Calculate a robust center and variance using mcd.cov in MASS and the mahalanobis distance of each point from it (using mahalanobis in psych). We then show a quantile plot of the mahalanobis distances using PlotMD from modi and also show the associated outliers in red in the second plot. (There are other functions in modi that may be of interest as well.)

library(MASS)
library(modi)
library(psych)

set.seed(69)   
x <- runif(20)
y <- runif(20)
m <- cbind(x, y)

mcd <- cov.mcd(m)
md <- mahalanobis(m, mcd$center, mcd$cov)
stats <- PlotMD(md, 2, alpha = 0.90)

giving:

(continued after screenshot) screenshot

and we show the convex hull using lines and the outliers in red:

plot(m)    
ix <- chull(m)
lines(m[c(ix, ix[1]), ])

wx <- which(md > stats$halpha)
points(m[wx, ], col = "red", pch = 20)

screenshot

Upvotes: 1

Rasmus
Rasmus

Reputation: 69

Thank you both! I've tried various methods for outlier detection, but it's not quite what I was looking for. They have worked badly due to weird shapes of my clusters. I know I talked about convex hull area, but I think filtering on segment lengths yields better results and is closer to what I really wanted. Then it would look something like this:

shrink <- function(xy, max_length = 30){
      to_keep <- 1:(dim(xy)[1])
      centroid <- c(mean(xy[,1]), mean(xy[,2]))

      while (TRUE){
        ss <- chull(xy[,1], xy[,2])
        ss <- c(ss, ss[1])
        lengths <- sapply(1:(length(ss)-1), function(i) sum((xy[ss[i+1],] - xy[ss[i],])^2))

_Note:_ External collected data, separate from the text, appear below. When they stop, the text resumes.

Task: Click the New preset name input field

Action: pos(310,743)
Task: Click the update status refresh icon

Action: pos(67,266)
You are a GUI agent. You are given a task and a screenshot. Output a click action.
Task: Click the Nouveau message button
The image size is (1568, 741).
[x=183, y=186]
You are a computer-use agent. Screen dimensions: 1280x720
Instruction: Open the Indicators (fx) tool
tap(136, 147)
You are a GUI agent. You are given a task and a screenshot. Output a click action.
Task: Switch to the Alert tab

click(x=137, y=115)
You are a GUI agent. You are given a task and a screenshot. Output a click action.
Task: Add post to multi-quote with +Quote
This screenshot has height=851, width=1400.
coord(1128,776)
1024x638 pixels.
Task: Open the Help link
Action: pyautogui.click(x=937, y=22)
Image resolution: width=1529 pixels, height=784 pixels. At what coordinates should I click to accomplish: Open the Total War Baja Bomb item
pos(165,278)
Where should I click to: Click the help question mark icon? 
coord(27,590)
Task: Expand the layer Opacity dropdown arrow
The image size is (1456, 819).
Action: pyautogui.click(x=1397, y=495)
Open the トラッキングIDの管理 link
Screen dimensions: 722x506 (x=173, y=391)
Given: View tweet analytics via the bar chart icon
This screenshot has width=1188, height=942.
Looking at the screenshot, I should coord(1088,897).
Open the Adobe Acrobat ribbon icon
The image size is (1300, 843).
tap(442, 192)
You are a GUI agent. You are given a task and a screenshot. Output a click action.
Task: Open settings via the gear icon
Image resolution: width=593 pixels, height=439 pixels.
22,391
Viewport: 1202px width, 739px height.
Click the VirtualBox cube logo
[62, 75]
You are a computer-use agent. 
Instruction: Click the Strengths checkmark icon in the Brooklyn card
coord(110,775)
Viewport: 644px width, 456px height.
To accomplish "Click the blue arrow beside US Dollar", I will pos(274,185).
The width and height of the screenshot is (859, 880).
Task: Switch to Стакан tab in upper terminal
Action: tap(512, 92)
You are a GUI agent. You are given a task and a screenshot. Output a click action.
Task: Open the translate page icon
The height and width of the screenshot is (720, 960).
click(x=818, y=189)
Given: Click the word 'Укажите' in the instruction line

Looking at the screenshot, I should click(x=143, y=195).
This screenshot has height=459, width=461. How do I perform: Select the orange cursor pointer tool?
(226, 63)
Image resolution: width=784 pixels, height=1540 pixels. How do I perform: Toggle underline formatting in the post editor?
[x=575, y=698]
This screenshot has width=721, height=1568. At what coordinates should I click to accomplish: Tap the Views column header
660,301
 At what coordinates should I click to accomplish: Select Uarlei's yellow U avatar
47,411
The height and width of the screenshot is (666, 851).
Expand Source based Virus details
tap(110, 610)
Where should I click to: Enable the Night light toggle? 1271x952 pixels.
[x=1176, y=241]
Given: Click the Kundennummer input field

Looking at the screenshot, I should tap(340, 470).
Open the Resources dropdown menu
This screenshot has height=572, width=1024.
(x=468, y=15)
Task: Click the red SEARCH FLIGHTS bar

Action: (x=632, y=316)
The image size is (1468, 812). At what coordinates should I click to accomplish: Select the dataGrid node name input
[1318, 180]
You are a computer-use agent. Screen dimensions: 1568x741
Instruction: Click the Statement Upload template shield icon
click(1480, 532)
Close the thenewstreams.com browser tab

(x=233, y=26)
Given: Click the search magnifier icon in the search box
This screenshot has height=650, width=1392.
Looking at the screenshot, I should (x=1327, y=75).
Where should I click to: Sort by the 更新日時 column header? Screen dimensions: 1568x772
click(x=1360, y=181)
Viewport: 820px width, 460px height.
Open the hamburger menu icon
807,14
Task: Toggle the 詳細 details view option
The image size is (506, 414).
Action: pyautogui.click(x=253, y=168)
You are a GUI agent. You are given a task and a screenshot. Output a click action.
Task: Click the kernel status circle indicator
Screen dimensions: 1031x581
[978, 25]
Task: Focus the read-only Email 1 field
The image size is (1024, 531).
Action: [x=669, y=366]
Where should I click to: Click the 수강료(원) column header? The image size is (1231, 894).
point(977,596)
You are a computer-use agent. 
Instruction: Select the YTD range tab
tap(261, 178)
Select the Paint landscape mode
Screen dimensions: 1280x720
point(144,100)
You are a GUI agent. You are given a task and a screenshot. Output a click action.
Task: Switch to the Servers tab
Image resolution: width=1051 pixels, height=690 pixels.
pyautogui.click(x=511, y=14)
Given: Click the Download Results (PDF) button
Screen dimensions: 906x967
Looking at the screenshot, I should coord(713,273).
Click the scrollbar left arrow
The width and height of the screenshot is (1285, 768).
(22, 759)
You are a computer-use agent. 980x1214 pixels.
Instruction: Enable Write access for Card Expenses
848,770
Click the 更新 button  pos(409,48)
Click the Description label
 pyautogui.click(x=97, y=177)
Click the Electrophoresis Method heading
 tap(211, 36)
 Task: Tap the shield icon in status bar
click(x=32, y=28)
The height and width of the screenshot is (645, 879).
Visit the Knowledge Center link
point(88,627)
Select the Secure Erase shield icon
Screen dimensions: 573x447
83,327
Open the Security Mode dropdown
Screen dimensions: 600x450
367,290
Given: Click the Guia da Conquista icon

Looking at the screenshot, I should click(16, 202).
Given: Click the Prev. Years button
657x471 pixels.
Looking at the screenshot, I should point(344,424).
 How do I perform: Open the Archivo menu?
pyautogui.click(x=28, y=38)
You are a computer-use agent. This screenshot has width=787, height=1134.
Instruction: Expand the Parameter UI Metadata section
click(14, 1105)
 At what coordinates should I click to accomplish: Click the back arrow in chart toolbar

        # This gets the point with the longest convex hull segment. chull returns points
        # in clockwise order, so the point to remove is either this one or the one
        # after it. Remove the one furthest from the centroid.
        max_point <- which.max(lengths)
        if (lengths[max_point] < max_length) return(to_keep)

        if (sum((xy[ss[max_point],] - centroid)^2) > sum((xy[ss[max_point + 1],] - centroid)^2)){
          xy <- xy[-ss[max_point],]
          to_keep <- to_keep[-ss[max_point]]
        }else{
          xy <- xy[-ss[max_point + 1],]
          to_keep <- to_keep[-ss[max_point + 1]]
        }
      }
    }

It's not optimal because it factors in the distance to the centroid, which I would have liked to avoid, and there is a max_length parameter that should be calculated from the data instead of being hard-coded.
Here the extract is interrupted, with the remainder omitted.